▶ EXERCISE OBJECTIVE
Each record, in full, must be restated word for word.

BEGIN TASK DATA

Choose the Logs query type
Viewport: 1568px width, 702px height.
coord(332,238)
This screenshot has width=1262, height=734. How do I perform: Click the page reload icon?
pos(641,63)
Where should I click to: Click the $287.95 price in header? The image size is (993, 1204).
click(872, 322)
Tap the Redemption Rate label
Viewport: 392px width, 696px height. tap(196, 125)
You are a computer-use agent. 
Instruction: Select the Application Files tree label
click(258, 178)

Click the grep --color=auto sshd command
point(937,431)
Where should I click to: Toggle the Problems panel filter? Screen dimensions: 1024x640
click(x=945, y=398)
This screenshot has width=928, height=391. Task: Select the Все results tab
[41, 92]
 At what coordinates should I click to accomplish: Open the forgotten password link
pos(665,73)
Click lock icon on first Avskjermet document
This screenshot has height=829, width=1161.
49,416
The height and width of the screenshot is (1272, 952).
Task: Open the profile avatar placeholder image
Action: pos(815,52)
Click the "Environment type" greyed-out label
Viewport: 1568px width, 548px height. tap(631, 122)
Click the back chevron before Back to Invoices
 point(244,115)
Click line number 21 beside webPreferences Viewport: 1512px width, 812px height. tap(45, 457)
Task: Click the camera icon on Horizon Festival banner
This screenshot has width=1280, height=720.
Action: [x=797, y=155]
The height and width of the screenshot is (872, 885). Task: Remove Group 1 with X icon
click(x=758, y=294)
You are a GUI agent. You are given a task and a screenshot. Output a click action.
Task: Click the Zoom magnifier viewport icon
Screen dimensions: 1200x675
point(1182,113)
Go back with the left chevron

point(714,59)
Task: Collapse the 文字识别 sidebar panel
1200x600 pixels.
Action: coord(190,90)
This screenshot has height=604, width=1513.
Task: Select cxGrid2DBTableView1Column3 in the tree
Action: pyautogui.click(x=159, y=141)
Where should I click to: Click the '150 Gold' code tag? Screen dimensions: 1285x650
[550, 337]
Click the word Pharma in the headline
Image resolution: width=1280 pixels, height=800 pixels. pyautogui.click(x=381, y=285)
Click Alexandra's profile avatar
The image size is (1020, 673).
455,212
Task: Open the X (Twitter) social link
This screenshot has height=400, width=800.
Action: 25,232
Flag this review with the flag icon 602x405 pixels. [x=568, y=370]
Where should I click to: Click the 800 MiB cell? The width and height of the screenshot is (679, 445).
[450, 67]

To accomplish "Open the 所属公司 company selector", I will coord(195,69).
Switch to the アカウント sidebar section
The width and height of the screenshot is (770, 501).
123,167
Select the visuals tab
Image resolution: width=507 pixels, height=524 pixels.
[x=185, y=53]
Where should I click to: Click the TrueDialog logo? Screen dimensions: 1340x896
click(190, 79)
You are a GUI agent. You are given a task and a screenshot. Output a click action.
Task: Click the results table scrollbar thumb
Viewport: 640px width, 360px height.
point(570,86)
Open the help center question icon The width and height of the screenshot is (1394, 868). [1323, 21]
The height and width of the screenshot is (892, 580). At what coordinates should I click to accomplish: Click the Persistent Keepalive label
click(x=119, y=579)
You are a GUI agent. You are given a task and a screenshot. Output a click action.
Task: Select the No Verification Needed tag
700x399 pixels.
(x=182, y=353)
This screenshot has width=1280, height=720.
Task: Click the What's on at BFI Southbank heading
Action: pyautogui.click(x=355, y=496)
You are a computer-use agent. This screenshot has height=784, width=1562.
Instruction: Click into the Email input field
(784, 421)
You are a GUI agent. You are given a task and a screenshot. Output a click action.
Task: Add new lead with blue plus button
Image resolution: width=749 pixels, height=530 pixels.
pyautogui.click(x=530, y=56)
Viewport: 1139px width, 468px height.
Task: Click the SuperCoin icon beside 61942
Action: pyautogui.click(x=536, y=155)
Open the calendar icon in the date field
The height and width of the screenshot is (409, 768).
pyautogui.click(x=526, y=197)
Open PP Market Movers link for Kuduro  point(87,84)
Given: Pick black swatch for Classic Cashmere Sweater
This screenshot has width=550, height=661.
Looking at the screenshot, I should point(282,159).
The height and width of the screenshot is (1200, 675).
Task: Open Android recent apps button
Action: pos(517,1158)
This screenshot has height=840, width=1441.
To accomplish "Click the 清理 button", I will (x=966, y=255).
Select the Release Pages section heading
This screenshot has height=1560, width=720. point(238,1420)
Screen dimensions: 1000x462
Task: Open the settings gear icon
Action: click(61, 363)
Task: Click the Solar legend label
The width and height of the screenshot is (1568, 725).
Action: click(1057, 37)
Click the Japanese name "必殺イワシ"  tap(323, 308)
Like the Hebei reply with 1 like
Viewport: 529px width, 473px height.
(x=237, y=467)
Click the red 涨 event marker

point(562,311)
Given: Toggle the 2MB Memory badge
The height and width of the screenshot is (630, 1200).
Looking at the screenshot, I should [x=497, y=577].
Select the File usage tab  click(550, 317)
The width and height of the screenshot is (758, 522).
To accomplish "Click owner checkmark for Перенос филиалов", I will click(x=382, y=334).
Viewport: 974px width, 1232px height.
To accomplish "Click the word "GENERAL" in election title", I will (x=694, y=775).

END TASK DATA

▶ TASK RESULT
Choose the Logs query type
Viewport: 1568px width, 702px height.
coord(332,238)
This screenshot has width=1262, height=734. How do I perform: Click the page reload icon?
pos(641,63)
Where should I click to: Click the $287.95 price in header? The image size is (993, 1204).
click(872, 322)
Tap the Redemption Rate label
Viewport: 392px width, 696px height. tap(196, 125)
You are a computer-use agent. 
Instruction: Select the Application Files tree label
click(258, 178)

Click the grep --color=auto sshd command
point(937,431)
Where should I click to: Toggle the Problems panel filter? Screen dimensions: 1024x640
click(x=945, y=398)
This screenshot has width=928, height=391. Task: Select the Все results tab
[41, 92]
 At what coordinates should I click to accomplish: Open the forgotten password link
pos(665,73)
Click lock icon on first Avskjermet document
This screenshot has height=829, width=1161.
49,416
The height and width of the screenshot is (1272, 952).
Task: Open the profile avatar placeholder image
Action: pos(815,52)
Click the "Environment type" greyed-out label
Viewport: 1568px width, 548px height. tap(631, 122)
Click the back chevron before Back to Invoices
 point(244,115)
Click line number 21 beside webPreferences Viewport: 1512px width, 812px height. tap(45, 457)
Task: Click the camera icon on Horizon Festival banner
This screenshot has width=1280, height=720.
Action: [x=797, y=155]
The height and width of the screenshot is (872, 885). Task: Remove Group 1 with X icon
click(x=758, y=294)
You are a GUI agent. You are given a task and a screenshot. Output a click action.
Task: Click the Zoom magnifier viewport icon
Screen dimensions: 1200x675
point(1182,113)
Go back with the left chevron

point(714,59)
Task: Collapse the 文字识别 sidebar panel
1200x600 pixels.
Action: coord(190,90)
This screenshot has height=604, width=1513.
Task: Select cxGrid2DBTableView1Column3 in the tree
Action: pyautogui.click(x=159, y=141)
Where should I click to: Click the '150 Gold' code tag? Screen dimensions: 1285x650
[550, 337]
Click the word Pharma in the headline
Image resolution: width=1280 pixels, height=800 pixels. pyautogui.click(x=381, y=285)
Click Alexandra's profile avatar
The image size is (1020, 673).
455,212
Task: Open the X (Twitter) social link
This screenshot has height=400, width=800.
Action: 25,232
Flag this review with the flag icon 602x405 pixels. [x=568, y=370]
Where should I click to: Click the 800 MiB cell? The width and height of the screenshot is (679, 445).
[450, 67]

To accomplish "Open the 所属公司 company selector", I will coord(195,69).
Switch to the アカウント sidebar section
The width and height of the screenshot is (770, 501).
123,167
Select the visuals tab
Image resolution: width=507 pixels, height=524 pixels.
[x=185, y=53]
Where should I click to: Click the TrueDialog logo? Screen dimensions: 1340x896
click(190, 79)
You are a GUI agent. You are given a task and a screenshot. Output a click action.
Task: Click the results table scrollbar thumb
Viewport: 640px width, 360px height.
point(570,86)
Open the help center question icon The width and height of the screenshot is (1394, 868). [1323, 21]
The height and width of the screenshot is (892, 580). At what coordinates should I click to accomplish: Click the Persistent Keepalive label
click(x=119, y=579)
You are a GUI agent. You are given a task and a screenshot. Output a click action.
Task: Select the No Verification Needed tag
700x399 pixels.
(x=182, y=353)
This screenshot has width=1280, height=720.
Task: Click the What's on at BFI Southbank heading
Action: pyautogui.click(x=355, y=496)
You are a computer-use agent. This screenshot has height=784, width=1562.
Instruction: Click into the Email input field
(784, 421)
You are a GUI agent. You are given a task and a screenshot. Output a click action.
Task: Add new lead with blue plus button
Image resolution: width=749 pixels, height=530 pixels.
pyautogui.click(x=530, y=56)
Viewport: 1139px width, 468px height.
Task: Click the SuperCoin icon beside 61942
Action: pyautogui.click(x=536, y=155)
Open the calendar icon in the date field
The height and width of the screenshot is (409, 768).
pyautogui.click(x=526, y=197)
Open PP Market Movers link for Kuduro  point(87,84)
Given: Pick black swatch for Classic Cashmere Sweater
This screenshot has width=550, height=661.
Looking at the screenshot, I should point(282,159).
The height and width of the screenshot is (1200, 675).
Task: Open Android recent apps button
Action: pos(517,1158)
This screenshot has height=840, width=1441.
To accomplish "Click the 清理 button", I will (x=966, y=255).
Select the Release Pages section heading
This screenshot has height=1560, width=720. point(238,1420)
Screen dimensions: 1000x462
Task: Open the settings gear icon
Action: click(61, 363)
Task: Click the Solar legend label
The width and height of the screenshot is (1568, 725).
Action: click(1057, 37)
Click the Japanese name "必殺イワシ"  tap(323, 308)
Like the Hebei reply with 1 like
Viewport: 529px width, 473px height.
(x=237, y=467)
Click the red 涨 event marker

point(562,311)
Given: Toggle the 2MB Memory badge
The height and width of the screenshot is (630, 1200).
Looking at the screenshot, I should [x=497, y=577].
Select the File usage tab  click(550, 317)
The width and height of the screenshot is (758, 522).
To accomplish "Click owner checkmark for Перенос филиалов", I will click(x=382, y=334).
Viewport: 974px width, 1232px height.
To accomplish "Click the word "GENERAL" in election title", I will (x=694, y=775).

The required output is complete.